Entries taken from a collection
BEGIN

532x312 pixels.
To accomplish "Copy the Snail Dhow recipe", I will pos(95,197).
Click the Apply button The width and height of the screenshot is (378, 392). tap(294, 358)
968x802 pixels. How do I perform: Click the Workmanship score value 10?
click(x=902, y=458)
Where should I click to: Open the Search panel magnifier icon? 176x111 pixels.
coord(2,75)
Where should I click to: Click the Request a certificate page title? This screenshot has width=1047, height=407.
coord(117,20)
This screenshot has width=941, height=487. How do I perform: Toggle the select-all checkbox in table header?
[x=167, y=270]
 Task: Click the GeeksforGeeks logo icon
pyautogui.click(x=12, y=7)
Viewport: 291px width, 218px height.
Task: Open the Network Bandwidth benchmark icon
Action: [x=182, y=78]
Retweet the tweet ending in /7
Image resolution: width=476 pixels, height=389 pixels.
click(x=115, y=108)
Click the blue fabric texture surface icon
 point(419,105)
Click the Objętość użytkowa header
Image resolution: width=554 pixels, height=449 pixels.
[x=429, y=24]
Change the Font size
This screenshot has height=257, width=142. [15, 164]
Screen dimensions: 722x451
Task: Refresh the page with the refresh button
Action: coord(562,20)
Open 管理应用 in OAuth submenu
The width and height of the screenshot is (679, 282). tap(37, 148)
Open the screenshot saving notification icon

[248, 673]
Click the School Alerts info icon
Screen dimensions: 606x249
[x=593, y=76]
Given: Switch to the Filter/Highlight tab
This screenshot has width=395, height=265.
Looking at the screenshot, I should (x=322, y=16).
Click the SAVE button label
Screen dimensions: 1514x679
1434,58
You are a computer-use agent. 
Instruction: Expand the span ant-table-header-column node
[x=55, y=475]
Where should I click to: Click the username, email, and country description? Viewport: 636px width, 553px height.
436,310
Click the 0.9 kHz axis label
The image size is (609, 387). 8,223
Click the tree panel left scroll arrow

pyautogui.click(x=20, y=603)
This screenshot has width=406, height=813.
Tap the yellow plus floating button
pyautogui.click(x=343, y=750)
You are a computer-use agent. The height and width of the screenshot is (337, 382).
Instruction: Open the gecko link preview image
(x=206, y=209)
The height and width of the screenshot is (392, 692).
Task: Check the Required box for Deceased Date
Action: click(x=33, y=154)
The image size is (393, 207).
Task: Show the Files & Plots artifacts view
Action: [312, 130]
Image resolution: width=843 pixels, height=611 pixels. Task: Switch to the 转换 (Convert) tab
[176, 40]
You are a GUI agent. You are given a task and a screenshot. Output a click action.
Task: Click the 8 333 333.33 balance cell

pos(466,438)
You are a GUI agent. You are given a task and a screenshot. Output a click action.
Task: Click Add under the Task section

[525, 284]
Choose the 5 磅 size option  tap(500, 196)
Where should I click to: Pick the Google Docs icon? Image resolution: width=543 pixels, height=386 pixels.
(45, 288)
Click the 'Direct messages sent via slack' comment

END

Go through the entries above and reproduce each one exactly.

■ **Result of this task**:
532x312 pixels.
To accomplish "Copy the Snail Dhow recipe", I will pos(95,197).
Click the Apply button The width and height of the screenshot is (378, 392). tap(294, 358)
968x802 pixels. How do I perform: Click the Workmanship score value 10?
click(x=902, y=458)
Where should I click to: Open the Search panel magnifier icon? 176x111 pixels.
coord(2,75)
Where should I click to: Click the Request a certificate page title? This screenshot has width=1047, height=407.
coord(117,20)
This screenshot has width=941, height=487. How do I perform: Toggle the select-all checkbox in table header?
[x=167, y=270]
 Task: Click the GeeksforGeeks logo icon
pyautogui.click(x=12, y=7)
Viewport: 291px width, 218px height.
Task: Open the Network Bandwidth benchmark icon
Action: [x=182, y=78]
Retweet the tweet ending in /7
Image resolution: width=476 pixels, height=389 pixels.
click(x=115, y=108)
Click the blue fabric texture surface icon
 point(419,105)
Click the Objętość użytkowa header
Image resolution: width=554 pixels, height=449 pixels.
[x=429, y=24]
Change the Font size
This screenshot has height=257, width=142. [15, 164]
Screen dimensions: 722x451
Task: Refresh the page with the refresh button
Action: coord(562,20)
Open 管理应用 in OAuth submenu
The width and height of the screenshot is (679, 282). tap(37, 148)
Open the screenshot saving notification icon

[248, 673]
Click the School Alerts info icon
Screen dimensions: 606x249
[x=593, y=76]
Given: Switch to the Filter/Highlight tab
This screenshot has width=395, height=265.
Looking at the screenshot, I should (x=322, y=16).
Click the SAVE button label
Screen dimensions: 1514x679
1434,58
You are a computer-use agent. 
Instruction: Expand the span ant-table-header-column node
[x=55, y=475]
Where should I click to: Click the username, email, and country description? Viewport: 636px width, 553px height.
436,310
Click the 0.9 kHz axis label
The image size is (609, 387). 8,223
Click the tree panel left scroll arrow

pyautogui.click(x=20, y=603)
This screenshot has width=406, height=813.
Tap the yellow plus floating button
pyautogui.click(x=343, y=750)
You are a computer-use agent. The height and width of the screenshot is (337, 382).
Instruction: Open the gecko link preview image
(x=206, y=209)
The height and width of the screenshot is (392, 692).
Task: Check the Required box for Deceased Date
Action: click(x=33, y=154)
The image size is (393, 207).
Task: Show the Files & Plots artifacts view
Action: [312, 130]
Image resolution: width=843 pixels, height=611 pixels. Task: Switch to the 转换 (Convert) tab
[176, 40]
You are a GUI agent. You are given a task and a screenshot. Output a click action.
Task: Click the 8 333 333.33 balance cell

pos(466,438)
You are a GUI agent. You are given a task and a screenshot. Output a click action.
Task: Click Add under the Task section

[525, 284]
Choose the 5 磅 size option  tap(500, 196)
Where should I click to: Pick the Google Docs icon? Image resolution: width=543 pixels, height=386 pixels.
(45, 288)
Click the 'Direct messages sent via slack' comment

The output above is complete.